Guns N' Roses was hella popular when I was a teenager. I seen them live. 93 or 92 at the Portland Rose Garden. The last I heard about Guns N Roses is when they covered Sympathy for the Devil for Interview with a Vampire. Remember when they broke up. Slash and Duff with the singer of Stone Temple Pilots formed Velvet Revolver. Axl went into hiding or something like that.

He came back with AC/DC??? WTF happened to Brian Johnson?



He sounds horrible! Is this really Axl Rose???


----------



## travelingheathen (Aug 3, 2019)

It looks like that was really him... although; you have failed to realize, he sucked back then too.


----------



## BradKajukenbo (Aug 3, 2019)

travelingheathen said:


> It looks like that was really him... although; you have failed to realize, he sucked back then too.



I do have to agree with you. He did suck back then. The band was badass. Just found this on youtube. Fucking hilarious. I almost pissed watching it


----------



## travelingheathen (Aug 3, 2019)

Axle and Donnie Baker pretty much sums up those inbred fucks from Indiana.

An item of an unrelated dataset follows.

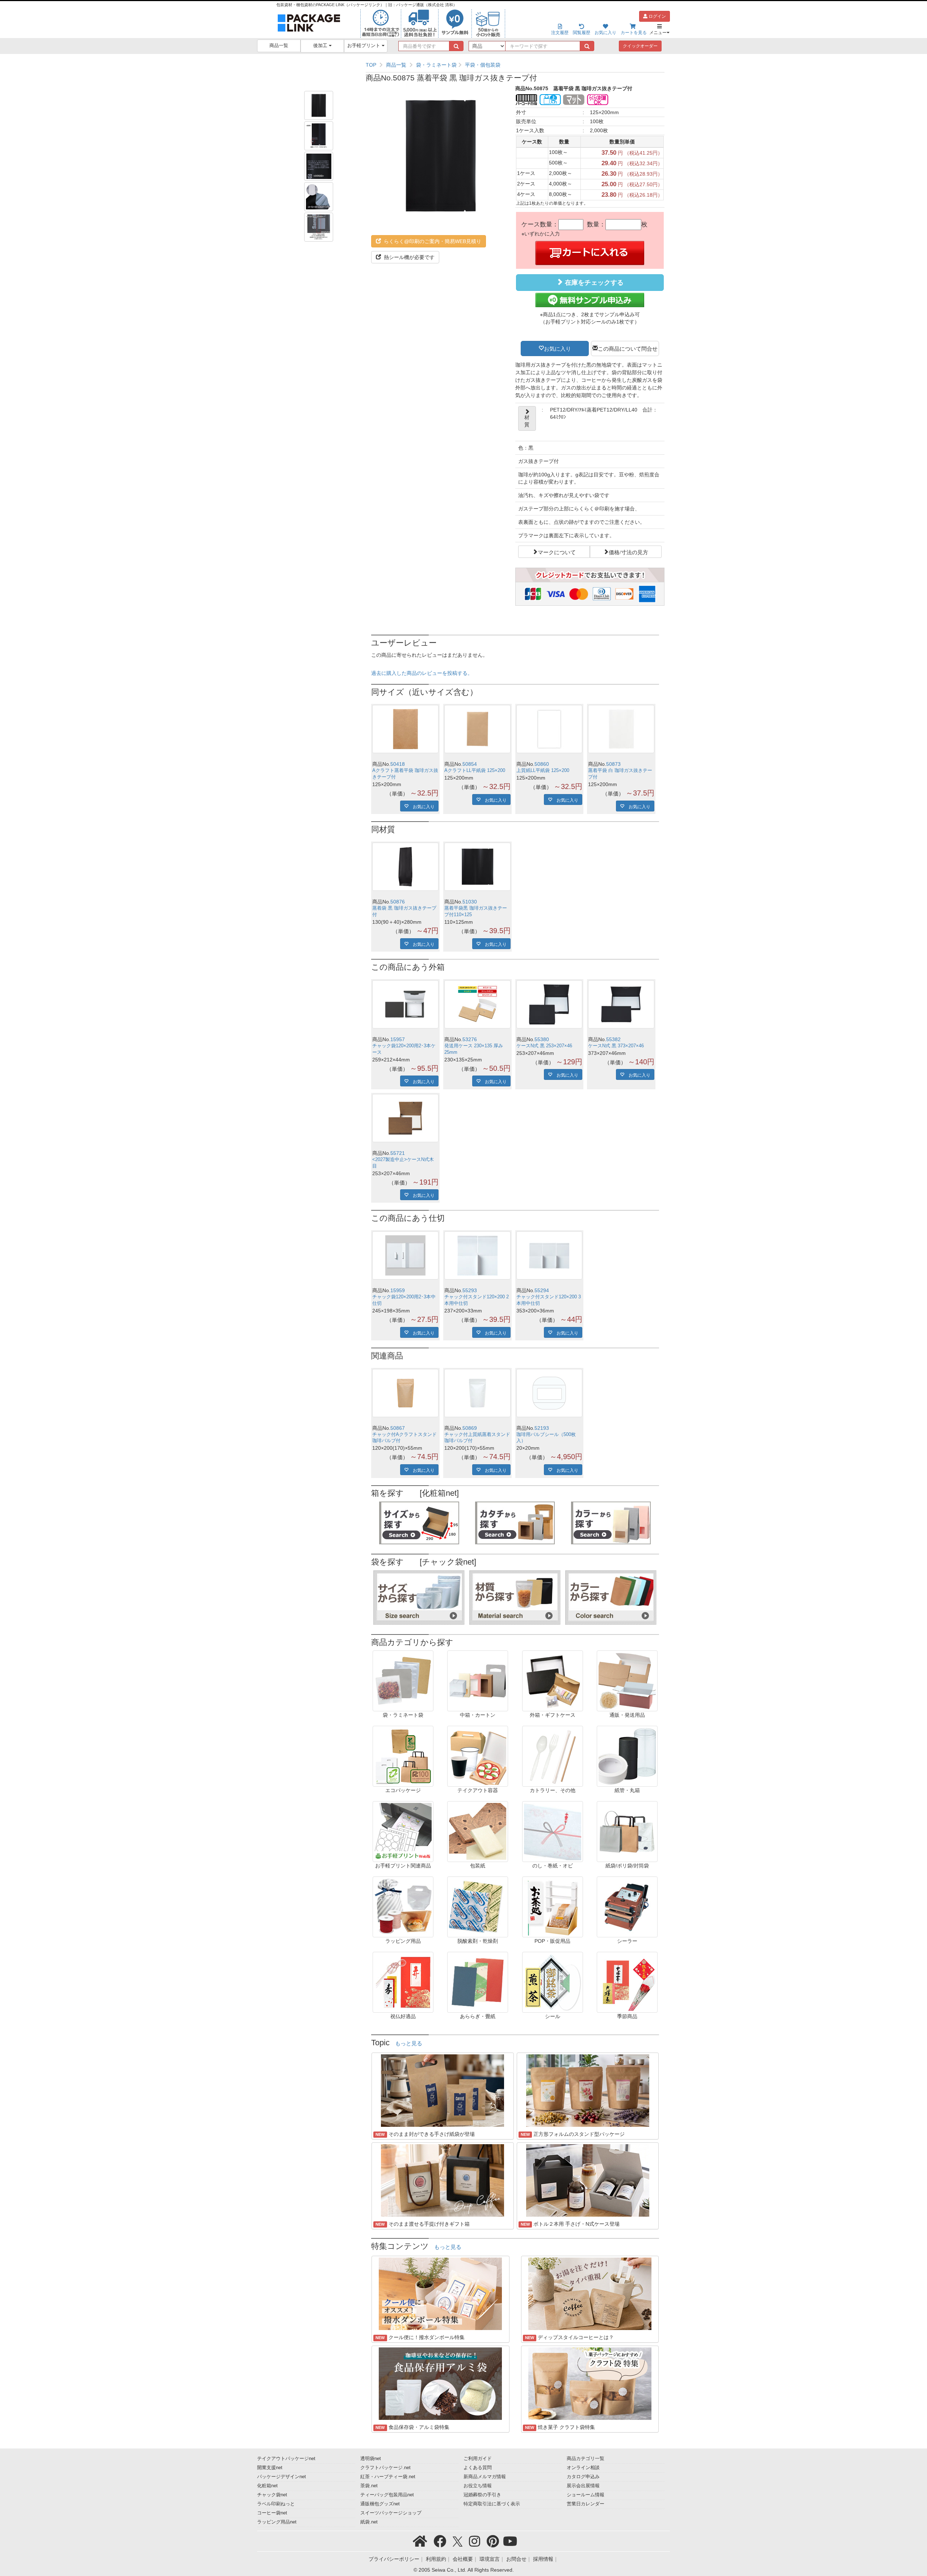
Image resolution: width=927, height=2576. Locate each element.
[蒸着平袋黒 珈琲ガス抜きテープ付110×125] (477, 867)
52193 (541, 1428)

Hold on... I'm originally from Indiana. Shit! hahaha


----------



## roguetrader (Aug 3, 2019)

Guns and Roses were great when they first showed up but nose dived pretty fast - I had Appetite For Destruction on a first pressing, with the subsequently 'banned' cover - bet that's worth a fair bit now ! had to sell it though, when I turned 15, got into punk and purged all the metal records.....


----------



## train in vain (Aug 3, 2019)

roguetrader said:


> Guns and Roses were great when they first showed up but nose dived pretty fast - I had Appetite For Destruction on a first pressing, with the subsequently 'banned' cover - bet that's worth a fair bit now ! had to sell it though, when I turned 15, got into punk and purged all the metal records.....


Metal? Heheheheaaaa


----------